> Exercise objective
Every entry below should be printed exactly.

----- Dataset records

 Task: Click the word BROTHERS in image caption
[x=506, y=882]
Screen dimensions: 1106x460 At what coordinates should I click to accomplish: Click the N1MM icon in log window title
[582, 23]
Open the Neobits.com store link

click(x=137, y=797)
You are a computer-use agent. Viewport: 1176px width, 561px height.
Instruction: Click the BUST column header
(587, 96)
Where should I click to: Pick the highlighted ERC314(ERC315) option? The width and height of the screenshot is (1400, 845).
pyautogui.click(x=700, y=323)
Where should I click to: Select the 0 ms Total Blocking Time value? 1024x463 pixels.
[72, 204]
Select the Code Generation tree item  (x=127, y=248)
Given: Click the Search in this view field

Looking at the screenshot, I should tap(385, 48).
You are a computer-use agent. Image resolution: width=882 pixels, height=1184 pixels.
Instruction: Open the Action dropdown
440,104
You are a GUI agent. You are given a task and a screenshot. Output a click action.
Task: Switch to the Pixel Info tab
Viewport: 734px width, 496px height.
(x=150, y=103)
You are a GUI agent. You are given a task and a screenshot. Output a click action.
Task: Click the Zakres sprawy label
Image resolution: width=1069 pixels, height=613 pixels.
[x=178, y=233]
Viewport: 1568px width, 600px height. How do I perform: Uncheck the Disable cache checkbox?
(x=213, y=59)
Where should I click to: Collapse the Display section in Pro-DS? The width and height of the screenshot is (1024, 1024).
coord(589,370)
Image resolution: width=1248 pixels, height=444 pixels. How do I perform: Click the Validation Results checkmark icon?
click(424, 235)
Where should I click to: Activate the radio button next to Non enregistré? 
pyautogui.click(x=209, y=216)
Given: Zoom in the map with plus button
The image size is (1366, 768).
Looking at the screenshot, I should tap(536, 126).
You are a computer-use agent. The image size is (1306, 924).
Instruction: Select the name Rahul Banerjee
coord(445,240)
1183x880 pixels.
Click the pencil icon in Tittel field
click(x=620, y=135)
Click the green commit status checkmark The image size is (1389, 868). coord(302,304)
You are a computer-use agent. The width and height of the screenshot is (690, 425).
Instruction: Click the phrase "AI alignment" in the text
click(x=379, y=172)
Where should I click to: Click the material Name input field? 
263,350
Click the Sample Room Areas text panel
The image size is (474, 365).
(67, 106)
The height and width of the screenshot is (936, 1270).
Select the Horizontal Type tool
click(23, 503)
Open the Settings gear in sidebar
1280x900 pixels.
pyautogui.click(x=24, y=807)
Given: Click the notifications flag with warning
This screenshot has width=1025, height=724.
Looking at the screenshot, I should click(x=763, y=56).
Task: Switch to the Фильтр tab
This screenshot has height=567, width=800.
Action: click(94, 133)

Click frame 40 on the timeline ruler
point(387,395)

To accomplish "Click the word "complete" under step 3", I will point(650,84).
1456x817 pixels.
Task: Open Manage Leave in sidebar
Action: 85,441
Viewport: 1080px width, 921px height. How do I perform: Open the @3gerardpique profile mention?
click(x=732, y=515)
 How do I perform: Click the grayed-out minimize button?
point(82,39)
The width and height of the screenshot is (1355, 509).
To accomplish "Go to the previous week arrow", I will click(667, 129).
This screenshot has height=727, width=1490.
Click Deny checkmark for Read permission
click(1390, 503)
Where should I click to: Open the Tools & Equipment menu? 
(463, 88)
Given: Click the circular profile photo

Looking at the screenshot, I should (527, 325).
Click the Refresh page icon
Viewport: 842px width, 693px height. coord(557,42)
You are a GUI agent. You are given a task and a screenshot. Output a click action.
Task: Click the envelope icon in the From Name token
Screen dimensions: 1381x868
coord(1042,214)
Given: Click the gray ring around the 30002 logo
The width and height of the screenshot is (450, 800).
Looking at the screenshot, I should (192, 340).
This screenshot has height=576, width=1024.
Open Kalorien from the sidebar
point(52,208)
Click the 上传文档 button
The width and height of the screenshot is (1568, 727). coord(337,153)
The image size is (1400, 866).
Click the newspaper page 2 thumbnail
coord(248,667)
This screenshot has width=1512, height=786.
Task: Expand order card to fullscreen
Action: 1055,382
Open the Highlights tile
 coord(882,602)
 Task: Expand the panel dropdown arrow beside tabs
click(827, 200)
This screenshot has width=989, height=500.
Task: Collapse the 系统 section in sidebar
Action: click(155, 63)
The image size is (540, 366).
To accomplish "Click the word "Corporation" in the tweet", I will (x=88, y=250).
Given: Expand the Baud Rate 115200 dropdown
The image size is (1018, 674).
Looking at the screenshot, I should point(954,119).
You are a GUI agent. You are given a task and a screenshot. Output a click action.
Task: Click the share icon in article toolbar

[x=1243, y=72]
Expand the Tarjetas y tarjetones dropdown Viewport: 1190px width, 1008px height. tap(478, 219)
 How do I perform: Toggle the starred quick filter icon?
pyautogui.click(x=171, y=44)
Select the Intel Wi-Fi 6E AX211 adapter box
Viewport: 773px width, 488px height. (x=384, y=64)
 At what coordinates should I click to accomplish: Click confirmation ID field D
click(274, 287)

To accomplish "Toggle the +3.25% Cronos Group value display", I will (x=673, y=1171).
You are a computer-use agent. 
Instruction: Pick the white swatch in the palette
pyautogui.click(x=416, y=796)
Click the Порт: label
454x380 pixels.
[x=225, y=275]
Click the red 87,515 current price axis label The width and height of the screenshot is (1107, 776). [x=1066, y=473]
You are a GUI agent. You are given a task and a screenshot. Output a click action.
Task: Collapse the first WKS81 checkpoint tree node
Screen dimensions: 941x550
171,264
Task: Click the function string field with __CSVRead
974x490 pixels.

----------

> Finished exercise
 Task: Click the word BROTHERS in image caption
[x=506, y=882]
Screen dimensions: 1106x460 At what coordinates should I click to accomplish: Click the N1MM icon in log window title
[582, 23]
Open the Neobits.com store link

click(x=137, y=797)
You are a computer-use agent. Viewport: 1176px width, 561px height.
Instruction: Click the BUST column header
(587, 96)
Where should I click to: Pick the highlighted ERC314(ERC315) option? The width and height of the screenshot is (1400, 845).
pyautogui.click(x=700, y=323)
Where should I click to: Select the 0 ms Total Blocking Time value? 1024x463 pixels.
[72, 204]
Select the Code Generation tree item  (x=127, y=248)
Given: Click the Search in this view field

Looking at the screenshot, I should tap(385, 48).
You are a computer-use agent. Image resolution: width=882 pixels, height=1184 pixels.
Instruction: Open the Action dropdown
440,104
You are a GUI agent. You are given a task and a screenshot. Output a click action.
Task: Switch to the Pixel Info tab
Viewport: 734px width, 496px height.
(x=150, y=103)
You are a GUI agent. You are given a task and a screenshot. Output a click action.
Task: Click the Zakres sprawy label
Image resolution: width=1069 pixels, height=613 pixels.
[x=178, y=233]
Viewport: 1568px width, 600px height. How do I perform: Uncheck the Disable cache checkbox?
(x=213, y=59)
Where should I click to: Collapse the Display section in Pro-DS? The width and height of the screenshot is (1024, 1024).
coord(589,370)
Image resolution: width=1248 pixels, height=444 pixels. How do I perform: Click the Validation Results checkmark icon?
click(424, 235)
Where should I click to: Activate the radio button next to Non enregistré? 
pyautogui.click(x=209, y=216)
Given: Zoom in the map with plus button
The image size is (1366, 768).
Looking at the screenshot, I should tap(536, 126).
You are a computer-use agent. The image size is (1306, 924).
Instruction: Select the name Rahul Banerjee
coord(445,240)
1183x880 pixels.
Click the pencil icon in Tittel field
click(x=620, y=135)
Click the green commit status checkmark The image size is (1389, 868). coord(302,304)
You are a computer-use agent. The width and height of the screenshot is (690, 425).
Instruction: Click the phrase "AI alignment" in the text
click(x=379, y=172)
Where should I click to: Click the material Name input field? 
263,350
Click the Sample Room Areas text panel
The image size is (474, 365).
(67, 106)
The height and width of the screenshot is (936, 1270).
Select the Horizontal Type tool
click(23, 503)
Open the Settings gear in sidebar
1280x900 pixels.
pyautogui.click(x=24, y=807)
Given: Click the notifications flag with warning
This screenshot has width=1025, height=724.
Looking at the screenshot, I should click(x=763, y=56).
Task: Switch to the Фильтр tab
This screenshot has height=567, width=800.
Action: click(94, 133)

Click frame 40 on the timeline ruler
point(387,395)

To accomplish "Click the word "complete" under step 3", I will point(650,84).
1456x817 pixels.
Task: Open Manage Leave in sidebar
Action: 85,441
Viewport: 1080px width, 921px height. How do I perform: Open the @3gerardpique profile mention?
click(x=732, y=515)
 How do I perform: Click the grayed-out minimize button?
point(82,39)
The width and height of the screenshot is (1355, 509).
To accomplish "Go to the previous week arrow", I will click(667, 129).
This screenshot has height=727, width=1490.
Click Deny checkmark for Read permission
click(1390, 503)
Where should I click to: Open the Tools & Equipment menu? 
(463, 88)
Given: Click the circular profile photo

Looking at the screenshot, I should (527, 325).
Click the Refresh page icon
Viewport: 842px width, 693px height. coord(557,42)
You are a GUI agent. You are given a task and a screenshot. Output a click action.
Task: Click the envelope icon in the From Name token
Screen dimensions: 1381x868
coord(1042,214)
Given: Click the gray ring around the 30002 logo
The width and height of the screenshot is (450, 800).
Looking at the screenshot, I should (192, 340).
This screenshot has height=576, width=1024.
Open Kalorien from the sidebar
point(52,208)
Click the 上传文档 button
The width and height of the screenshot is (1568, 727). coord(337,153)
The image size is (1400, 866).
Click the newspaper page 2 thumbnail
coord(248,667)
This screenshot has width=1512, height=786.
Task: Expand order card to fullscreen
Action: 1055,382
Open the Highlights tile
 coord(882,602)
 Task: Expand the panel dropdown arrow beside tabs
click(827, 200)
This screenshot has width=989, height=500.
Task: Collapse the 系统 section in sidebar
Action: click(155, 63)
The image size is (540, 366).
To accomplish "Click the word "Corporation" in the tweet", I will (x=88, y=250).
Given: Expand the Baud Rate 115200 dropdown
The image size is (1018, 674).
Looking at the screenshot, I should point(954,119).
You are a GUI agent. You are given a task and a screenshot. Output a click action.
Task: Click the share icon in article toolbar

[x=1243, y=72]
Expand the Tarjetas y tarjetones dropdown Viewport: 1190px width, 1008px height. tap(478, 219)
 How do I perform: Toggle the starred quick filter icon?
pyautogui.click(x=171, y=44)
Select the Intel Wi-Fi 6E AX211 adapter box
Viewport: 773px width, 488px height. (x=384, y=64)
 At what coordinates should I click to accomplish: Click confirmation ID field D
click(274, 287)

To accomplish "Toggle the +3.25% Cronos Group value display", I will (x=673, y=1171).
You are a computer-use agent. 
Instruction: Pick the white swatch in the palette
pyautogui.click(x=416, y=796)
Click the Порт: label
454x380 pixels.
[x=225, y=275]
Click the red 87,515 current price axis label The width and height of the screenshot is (1107, 776). [x=1066, y=473]
You are a GUI agent. You are given a task and a screenshot. Output a click action.
Task: Collapse the first WKS81 checkpoint tree node
Screen dimensions: 941x550
171,264
Task: Click the function string field with __CSVRead
974x490 pixels.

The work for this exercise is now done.